Is the government backing the wrong horse?
But why is the government so keen on monopolizing the transportation of cargo from the Mombasa port via the SGR? On Wednesday, Transport CS James Macharia said during an interview on KTN News that it would be impossible to have a profitable SGR without freight services. “Even if we have 10 trains carrying people from Mombasa to Nairobi,” he said.
Although questions have been asked about the viability of the Sh327 billion project, the government insists that the SGR is profitable. After launching phase 2A of the construction from Nairobi to Naivasha, the Transport CS termed it as the “most viable and profitable project in Sub Saharan Africa.”
A report he tabled before National Assembly’s Transport Committee in 2018 however contrasted this recent stance. Documents revealed that the SGR made a Sh9.89 billion loss in its first year of operation. “Part of the reason we made the loss last year was that it was a bit difficult to convince people that the railway was good for their cargo businesses,” said Engineer Macharia.

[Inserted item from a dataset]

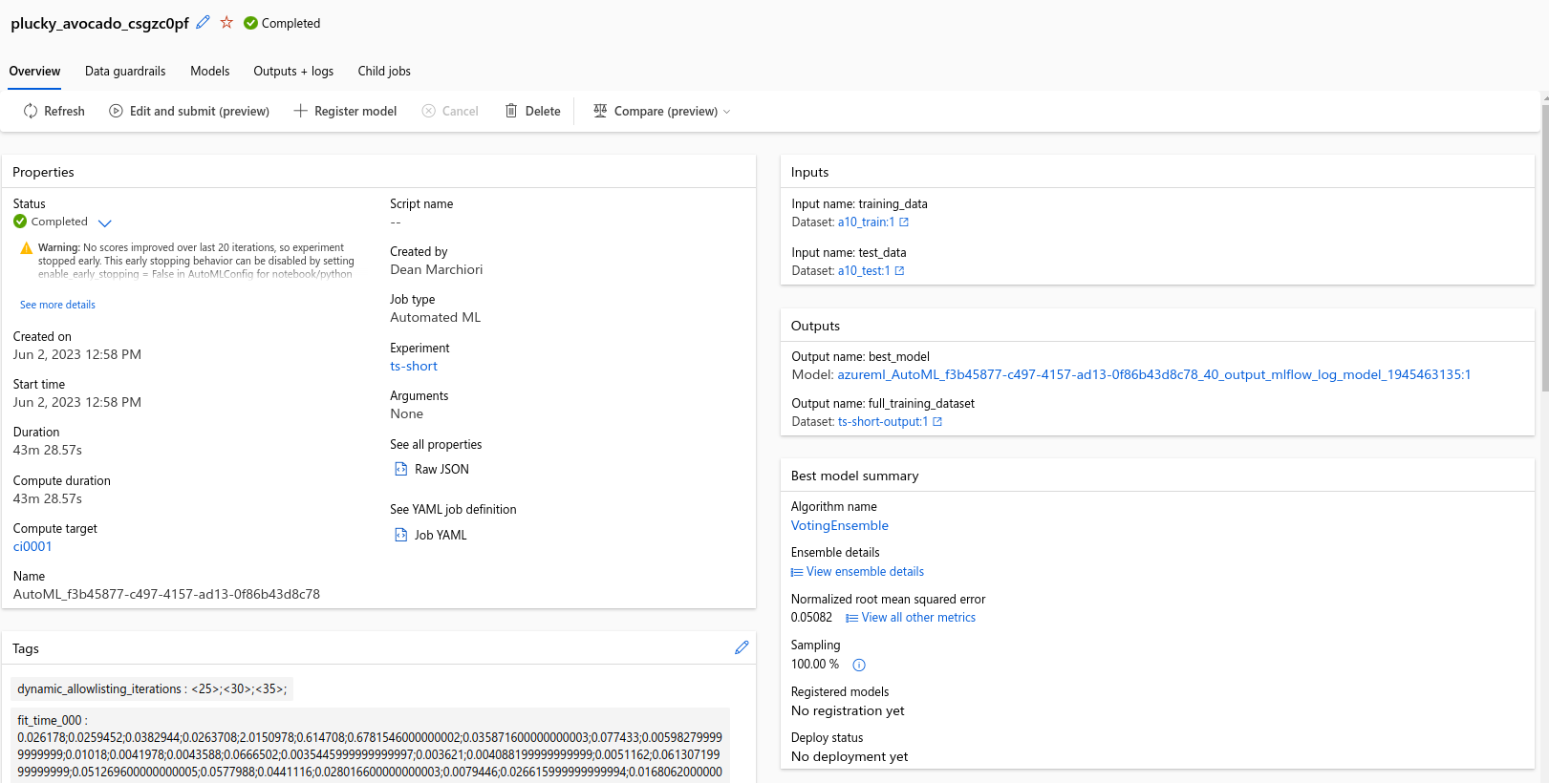This screenshot has height=783, width=1549.
Task: Open the Compare (preview) dropdown
Action: (x=662, y=111)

However, renowned academician Professor Alfred Omenya believes that the SGR will still not be viable even when it operates at its full capacity. “For the SGR to be functional we need to carry about 400% the freight capacity of the entire East African community potential,” he told KTN News.
A 2013 World Bank report warned that the project would not be viable at the time. It also advised that it would be more appropriate to refurbish the existing meter gauge railway.
Furthermore, the World Bank noted that investment in standard gauge would only to be justified if the new infrastructure could attract additional freight to the tune of 20–55 million tonnes per year.
“If government is convinced that the SGR is profitable, why can’t they put the figures on the table? Asks Prof Omenya.